DIRECTIONS FOR THIS TASK:
In the entries below, find the line with "The width and", then set it down exactly along with each line after it to the end, skipping any pictures.

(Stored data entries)
☆ ☆ ☆ ☆ ☆ ☆ ☆

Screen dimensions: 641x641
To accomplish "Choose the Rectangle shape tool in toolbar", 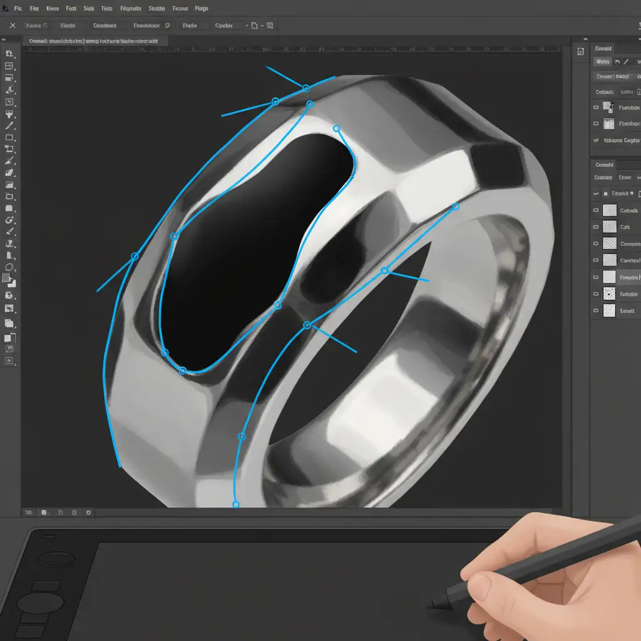I will click(x=9, y=138).
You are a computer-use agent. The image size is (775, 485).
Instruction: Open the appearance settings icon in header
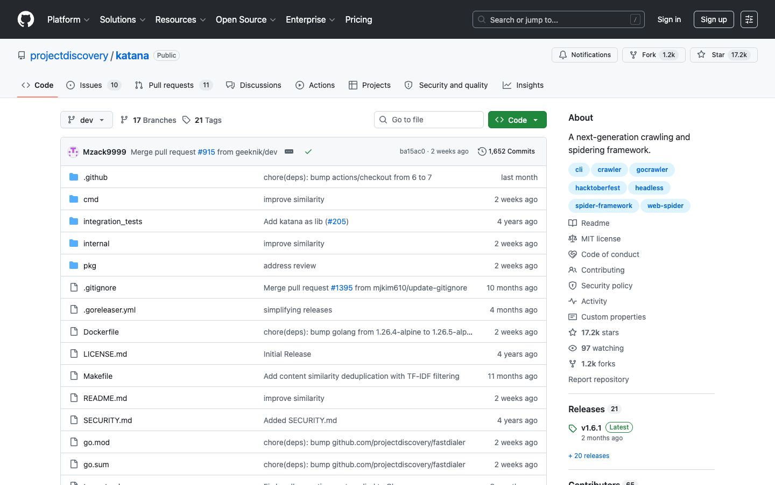tap(749, 19)
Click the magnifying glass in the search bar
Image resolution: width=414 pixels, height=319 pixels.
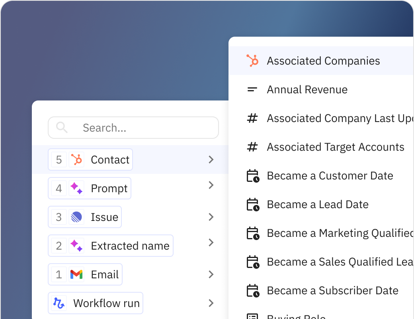pos(62,127)
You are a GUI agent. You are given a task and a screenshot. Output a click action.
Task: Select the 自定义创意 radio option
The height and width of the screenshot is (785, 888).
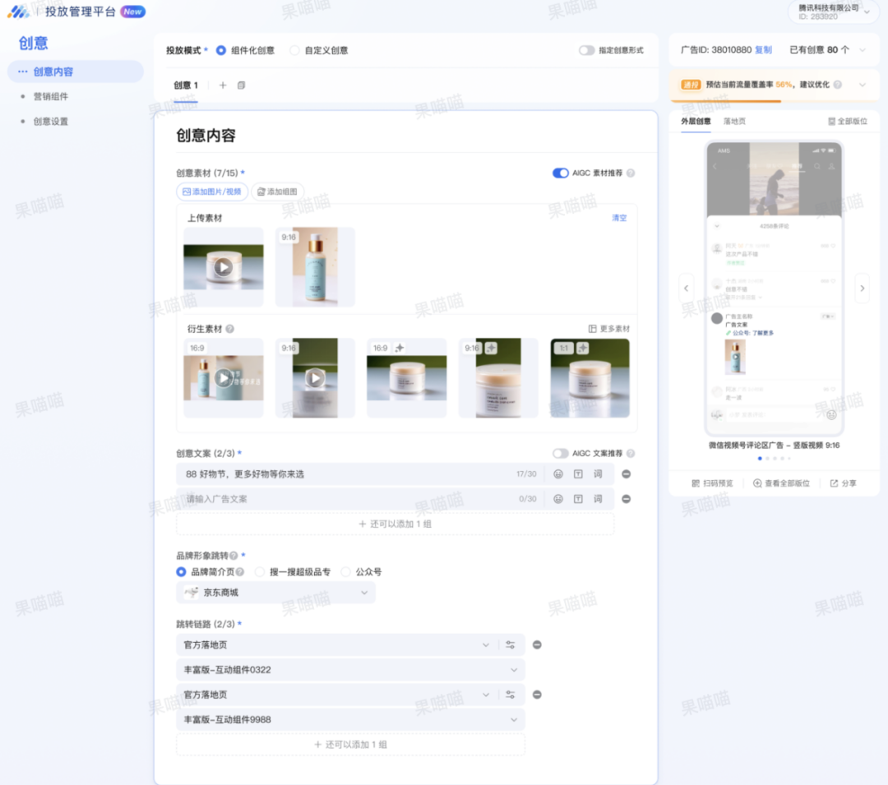295,50
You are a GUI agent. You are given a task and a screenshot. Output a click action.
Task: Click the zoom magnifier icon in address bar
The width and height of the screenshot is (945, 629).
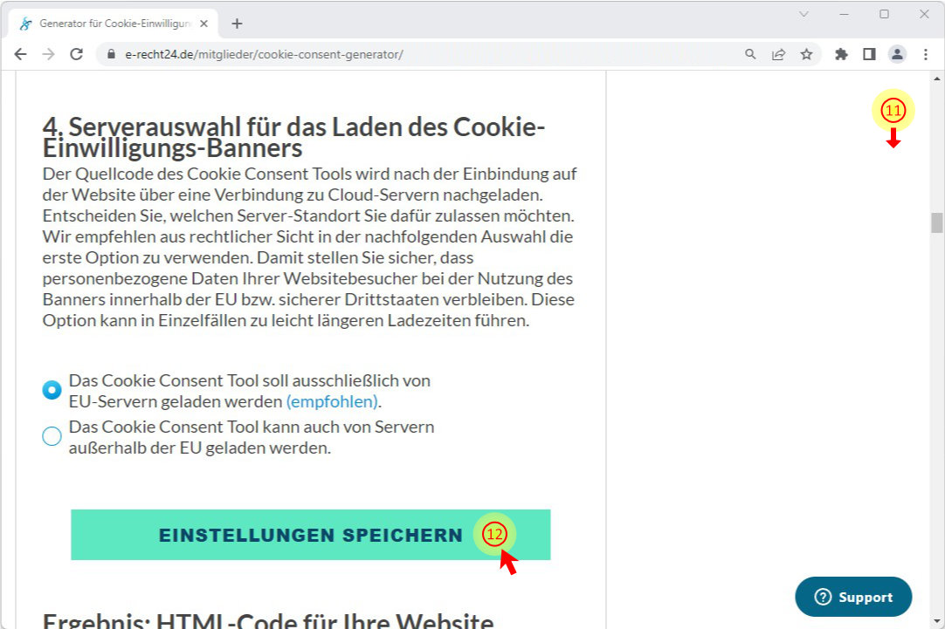point(750,54)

☆ ☆ ☆ ☆ ☆ ☆ ☆

TASK OUTPUT:
The width and height of the screenshot is (945, 629).
point(750,54)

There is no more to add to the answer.